======== Brano estratto

Sono più di 15 anni che gli imprenditori industriali italiani
hanno tirato i remi in barca, e il loro presidente di turno non ha mai saputo
indicare a quali condizioni prioritarie le imprese avrebbero ripreso a
investire, ha sempre strillato migliaia di cose da fare tutte insieme.
L’impasse cominciò nel 1998, cinque anni dopo la fine delle partecipazioni
statali e degli istituti di credito industriale, in concomitanza con la caduta
del primo governo Prodi e il subentro di Massimo D’Alema, sotto il peso dei
sacrifici per entrare nell’euro, ma quattro anni prima che la nuova moneta
circolasse. L’incapacità di indicare obiettivi prioritari. e al tempo stesso
impegnativi, non solo è tipica di Confindustria, è proprio connaturata con gli
“animal spirits” degli imprenditori, i quali non pensano, si limitano a
crescere se ci sono le condizioni dell’ecosistema, e a fuggire se queste
vengono meno. Un mese fa a Roma erano arrivate le rondini, ma quattro giorni
dopo è tornato temporaneamente il freddo e le rondini sono andate via.

================

(Esercizi proposti)
1/ Secondo il brano sugli imprenditori industriali italiani, in quale anno cominciò l'impasse?
2/ Prosegui il brano sugli imprenditori industriali italiani a partire dalla sua ultima frase.
Le righe del set di dati non hanno alcun ruolo in questo caso.

======== Sezione dati

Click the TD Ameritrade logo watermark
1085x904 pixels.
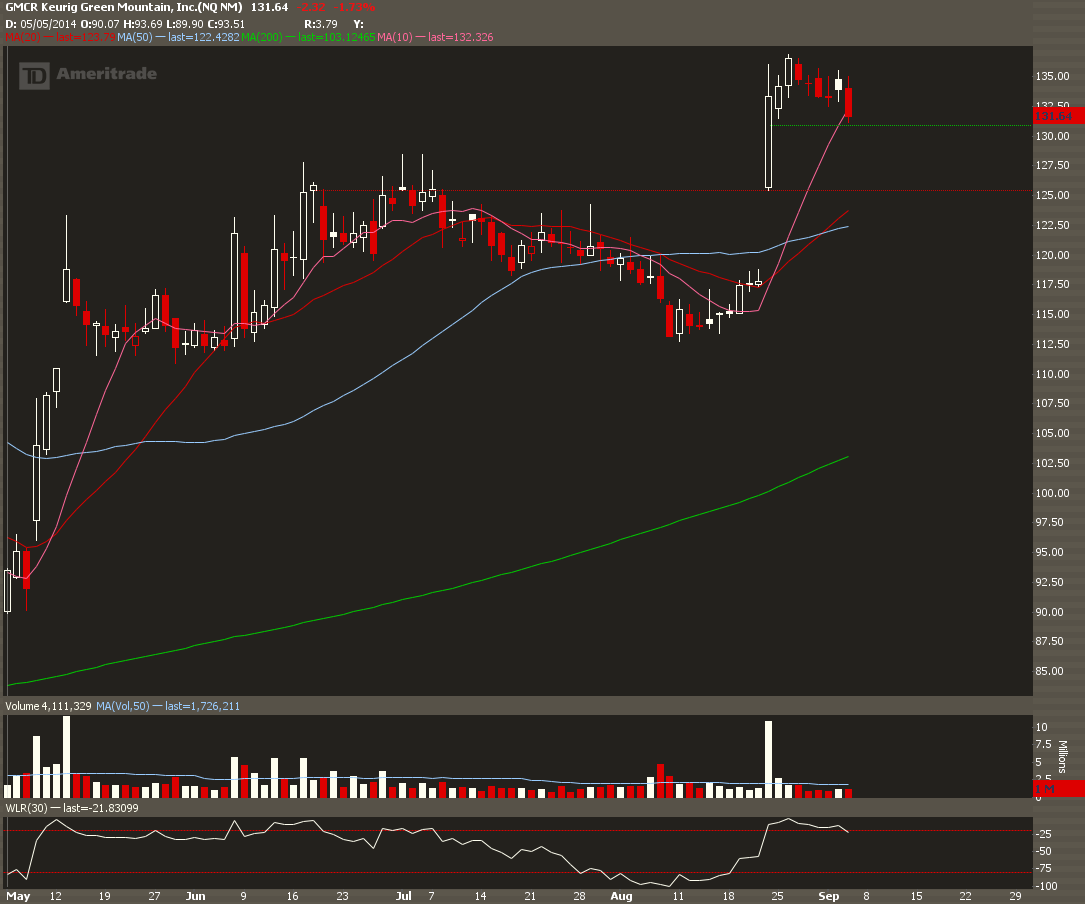tap(88, 75)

================

(Elenco soluzioni)
1/ Nel 1998.

2/
Nonostante il “quantitative easing” di Mario Draghi e l’ottimismo di Matteo
Renzi, le industrie non stanno accelerando gli investimenti, perché attuano
budget elaborati a fine 2014, più avari di quelli del 2013, almeno secondo la
Banca d’Italia. Tutt’al più gli investimenti potrebbero ripartire a gennaio
2016, sulla base del prossimo budget che sarà impostato in autunno e sarà
ispirato a strategie concepite in queste settimane. Dunque, Renzi non deve
perdere tempo, seve sussurrare alle rondini. Un’idea potrebbe essere che il
Governo eccezionalmente consenta a tutte le imprese industriali medie che
facciano nuovi investimenti nel biennio 2016-2017 di ammortizzarli con
coefficienti illimitatamente superiori ai massimi fiscali, fino magari a
spesarli direttamente nel conto economico dello stesso esercizio. Così, per un
paio d’anni, le imprese investirebbero, detrarrebbero le spese d’investimento,
azzererebbero i loro già scarsi utili imponibili, non distribuirebbero dividendi,
pagherebbero poche o nulle tasse sul reddito. Il Fisco ci rimetterebbe un po’
ma poi, per tutta la vita dei nuovi impianti produttivi, nati già ammortizzati,
gli utili e le maggiori entrate tributarie più che compenserebbero gli
azionisti e lo Stato. L’occupazione decollerebbe. In chimica-fisica se c’è un
forte saldo di energia Libera. Ecco, serve questo. La prossima legislatura
partirebbe con il turbo.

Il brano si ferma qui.